RECORDS FOR PROCESSING:
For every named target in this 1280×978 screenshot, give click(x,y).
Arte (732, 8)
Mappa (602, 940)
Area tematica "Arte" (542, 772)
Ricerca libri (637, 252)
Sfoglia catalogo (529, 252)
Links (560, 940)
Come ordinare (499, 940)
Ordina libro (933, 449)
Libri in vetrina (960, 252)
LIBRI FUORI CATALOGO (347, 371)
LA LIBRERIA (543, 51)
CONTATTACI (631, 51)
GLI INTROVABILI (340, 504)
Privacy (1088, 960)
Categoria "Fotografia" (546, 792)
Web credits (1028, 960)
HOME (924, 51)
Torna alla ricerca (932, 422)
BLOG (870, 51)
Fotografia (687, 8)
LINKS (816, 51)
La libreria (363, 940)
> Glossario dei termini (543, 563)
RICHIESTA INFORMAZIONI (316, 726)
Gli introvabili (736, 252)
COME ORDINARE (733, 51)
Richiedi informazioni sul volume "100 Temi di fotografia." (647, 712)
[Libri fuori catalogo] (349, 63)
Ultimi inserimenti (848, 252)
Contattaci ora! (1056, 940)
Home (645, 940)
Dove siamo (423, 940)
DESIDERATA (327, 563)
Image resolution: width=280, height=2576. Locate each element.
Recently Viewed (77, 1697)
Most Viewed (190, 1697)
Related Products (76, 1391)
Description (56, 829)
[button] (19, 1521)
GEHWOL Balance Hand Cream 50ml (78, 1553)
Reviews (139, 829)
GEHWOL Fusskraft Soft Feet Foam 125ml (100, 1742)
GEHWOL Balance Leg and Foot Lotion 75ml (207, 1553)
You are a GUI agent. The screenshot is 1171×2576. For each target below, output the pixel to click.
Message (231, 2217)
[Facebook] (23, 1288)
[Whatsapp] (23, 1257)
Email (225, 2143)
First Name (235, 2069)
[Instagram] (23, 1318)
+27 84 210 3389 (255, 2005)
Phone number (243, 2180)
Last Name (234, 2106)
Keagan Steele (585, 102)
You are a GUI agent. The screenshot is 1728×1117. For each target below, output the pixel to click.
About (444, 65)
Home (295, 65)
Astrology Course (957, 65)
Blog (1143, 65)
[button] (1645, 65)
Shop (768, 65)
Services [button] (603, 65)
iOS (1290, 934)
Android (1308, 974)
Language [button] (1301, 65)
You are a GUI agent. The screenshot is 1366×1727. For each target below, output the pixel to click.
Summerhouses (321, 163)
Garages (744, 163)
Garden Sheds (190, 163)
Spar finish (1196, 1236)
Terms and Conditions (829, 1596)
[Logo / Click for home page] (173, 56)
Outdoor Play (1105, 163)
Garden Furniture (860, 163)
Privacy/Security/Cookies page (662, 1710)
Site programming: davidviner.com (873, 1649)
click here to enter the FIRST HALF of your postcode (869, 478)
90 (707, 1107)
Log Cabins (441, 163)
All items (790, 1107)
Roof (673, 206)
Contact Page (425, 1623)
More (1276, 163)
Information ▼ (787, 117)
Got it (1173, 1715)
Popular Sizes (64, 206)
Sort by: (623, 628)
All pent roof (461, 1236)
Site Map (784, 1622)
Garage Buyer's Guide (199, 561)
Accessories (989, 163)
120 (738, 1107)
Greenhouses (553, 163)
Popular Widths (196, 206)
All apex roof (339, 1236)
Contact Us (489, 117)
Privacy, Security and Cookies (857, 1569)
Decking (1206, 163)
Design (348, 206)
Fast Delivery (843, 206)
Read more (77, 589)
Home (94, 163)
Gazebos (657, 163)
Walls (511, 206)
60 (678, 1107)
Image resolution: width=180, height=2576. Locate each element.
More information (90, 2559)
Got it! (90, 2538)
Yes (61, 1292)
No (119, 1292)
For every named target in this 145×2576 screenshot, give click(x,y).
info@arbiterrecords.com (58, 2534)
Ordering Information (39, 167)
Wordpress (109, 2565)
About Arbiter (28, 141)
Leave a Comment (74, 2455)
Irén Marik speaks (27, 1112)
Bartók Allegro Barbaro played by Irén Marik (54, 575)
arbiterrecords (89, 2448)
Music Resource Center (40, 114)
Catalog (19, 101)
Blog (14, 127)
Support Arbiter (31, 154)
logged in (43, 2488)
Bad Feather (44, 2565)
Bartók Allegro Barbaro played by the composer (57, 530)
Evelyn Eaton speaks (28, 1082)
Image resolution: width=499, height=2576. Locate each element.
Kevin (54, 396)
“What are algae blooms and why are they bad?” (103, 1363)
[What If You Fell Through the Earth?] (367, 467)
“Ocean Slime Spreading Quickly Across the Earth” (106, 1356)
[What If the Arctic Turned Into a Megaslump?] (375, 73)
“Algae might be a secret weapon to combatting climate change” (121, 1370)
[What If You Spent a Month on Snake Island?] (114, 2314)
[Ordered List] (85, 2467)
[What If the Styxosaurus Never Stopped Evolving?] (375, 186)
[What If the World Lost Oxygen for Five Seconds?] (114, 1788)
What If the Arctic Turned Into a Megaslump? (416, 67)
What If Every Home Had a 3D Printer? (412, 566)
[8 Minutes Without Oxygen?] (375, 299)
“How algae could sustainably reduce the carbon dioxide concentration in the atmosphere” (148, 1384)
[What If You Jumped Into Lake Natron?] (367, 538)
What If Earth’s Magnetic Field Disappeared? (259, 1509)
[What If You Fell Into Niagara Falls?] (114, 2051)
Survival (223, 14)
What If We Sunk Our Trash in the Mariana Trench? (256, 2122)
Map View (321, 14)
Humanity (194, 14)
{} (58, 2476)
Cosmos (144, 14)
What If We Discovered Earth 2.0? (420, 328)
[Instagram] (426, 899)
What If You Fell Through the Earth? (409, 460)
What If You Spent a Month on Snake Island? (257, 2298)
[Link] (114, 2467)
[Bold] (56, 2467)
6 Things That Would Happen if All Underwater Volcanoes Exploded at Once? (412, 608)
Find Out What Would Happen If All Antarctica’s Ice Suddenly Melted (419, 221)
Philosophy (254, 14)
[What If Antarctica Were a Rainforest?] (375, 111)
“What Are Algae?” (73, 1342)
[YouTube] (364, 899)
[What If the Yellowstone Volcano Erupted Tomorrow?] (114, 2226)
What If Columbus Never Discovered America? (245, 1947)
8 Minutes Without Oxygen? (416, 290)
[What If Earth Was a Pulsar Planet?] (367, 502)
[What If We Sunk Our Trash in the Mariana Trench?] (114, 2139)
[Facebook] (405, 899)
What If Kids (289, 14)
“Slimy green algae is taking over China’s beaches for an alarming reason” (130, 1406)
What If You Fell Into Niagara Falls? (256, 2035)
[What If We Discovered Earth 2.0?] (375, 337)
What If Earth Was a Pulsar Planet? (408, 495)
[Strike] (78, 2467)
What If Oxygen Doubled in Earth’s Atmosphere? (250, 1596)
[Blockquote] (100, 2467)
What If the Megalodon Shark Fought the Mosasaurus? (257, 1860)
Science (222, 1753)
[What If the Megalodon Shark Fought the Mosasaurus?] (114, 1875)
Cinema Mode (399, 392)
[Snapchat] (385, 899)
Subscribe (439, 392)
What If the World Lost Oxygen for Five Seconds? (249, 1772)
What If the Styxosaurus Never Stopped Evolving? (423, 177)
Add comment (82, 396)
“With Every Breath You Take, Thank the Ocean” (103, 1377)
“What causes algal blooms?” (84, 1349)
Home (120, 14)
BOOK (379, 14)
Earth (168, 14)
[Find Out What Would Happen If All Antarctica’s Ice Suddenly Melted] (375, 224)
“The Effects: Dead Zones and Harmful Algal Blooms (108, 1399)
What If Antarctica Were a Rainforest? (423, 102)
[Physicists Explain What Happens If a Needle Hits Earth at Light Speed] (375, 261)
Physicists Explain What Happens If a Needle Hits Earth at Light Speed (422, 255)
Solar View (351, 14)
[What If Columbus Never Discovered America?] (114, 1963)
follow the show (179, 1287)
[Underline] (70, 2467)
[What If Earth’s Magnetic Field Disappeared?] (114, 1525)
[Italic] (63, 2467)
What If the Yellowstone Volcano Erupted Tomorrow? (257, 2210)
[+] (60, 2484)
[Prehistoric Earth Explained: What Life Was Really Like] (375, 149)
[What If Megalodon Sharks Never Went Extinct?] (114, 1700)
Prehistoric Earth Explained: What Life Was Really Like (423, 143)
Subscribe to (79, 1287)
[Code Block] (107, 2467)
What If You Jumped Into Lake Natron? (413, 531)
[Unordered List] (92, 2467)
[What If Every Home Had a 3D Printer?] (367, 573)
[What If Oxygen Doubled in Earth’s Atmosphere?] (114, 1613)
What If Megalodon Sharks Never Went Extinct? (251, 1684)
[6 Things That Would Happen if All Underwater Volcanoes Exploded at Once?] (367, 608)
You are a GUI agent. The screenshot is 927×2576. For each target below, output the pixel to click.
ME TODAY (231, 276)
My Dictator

INSTRUCTIONS TO FOLLOW:
If a line falls between the first line of the data above and the line holding "GEHWOL Balance Leg", inclusive, retype it exactly; retype no other line.

TASK OUTPUT:
For every named target in this 1280×978 screenshot, give click(x,y).
Arte (732, 8)
Mappa (602, 940)
Area tematica "Arte" (542, 772)
Ricerca libri (637, 252)
Sfoglia catalogo (529, 252)
Links (560, 940)
Come ordinare (499, 940)
Ordina libro (933, 449)
Libri in vetrina (960, 252)
LIBRI FUORI CATALOGO (347, 371)
LA LIBRERIA (543, 51)
CONTATTACI (631, 51)
GLI INTROVABILI (340, 504)
Privacy (1088, 960)
Categoria "Fotografia" (546, 792)
Web credits (1028, 960)
HOME (924, 51)
Torna alla ricerca (932, 422)
BLOG (870, 51)
Fotografia (687, 8)
LINKS (816, 51)
La libreria (363, 940)
> Glossario dei termini (543, 563)
RICHIESTA INFORMAZIONI (316, 726)
Gli introvabili (736, 252)
COME ORDINARE (733, 51)
Richiedi informazioni sul volume "100 Temi di fotografia." (647, 712)
[Libri fuori catalogo] (349, 63)
Ultimi inserimenti (848, 252)
Contattaci ora! (1056, 940)
Home (645, 940)
Dove siamo (423, 940)
DESIDERATA (327, 563)
Image resolution: width=280, height=2576. Locate each element.
Recently Viewed (77, 1697)
Most Viewed (190, 1697)
Related Products (76, 1391)
Description (56, 829)
[button] (19, 1521)
GEHWOL Balance Hand Cream 50ml (78, 1553)
Reviews (139, 829)
GEHWOL Fusskraft Soft Feet Foam 125ml (100, 1742)
GEHWOL Balance Leg and Foot Lotion 75ml (207, 1553)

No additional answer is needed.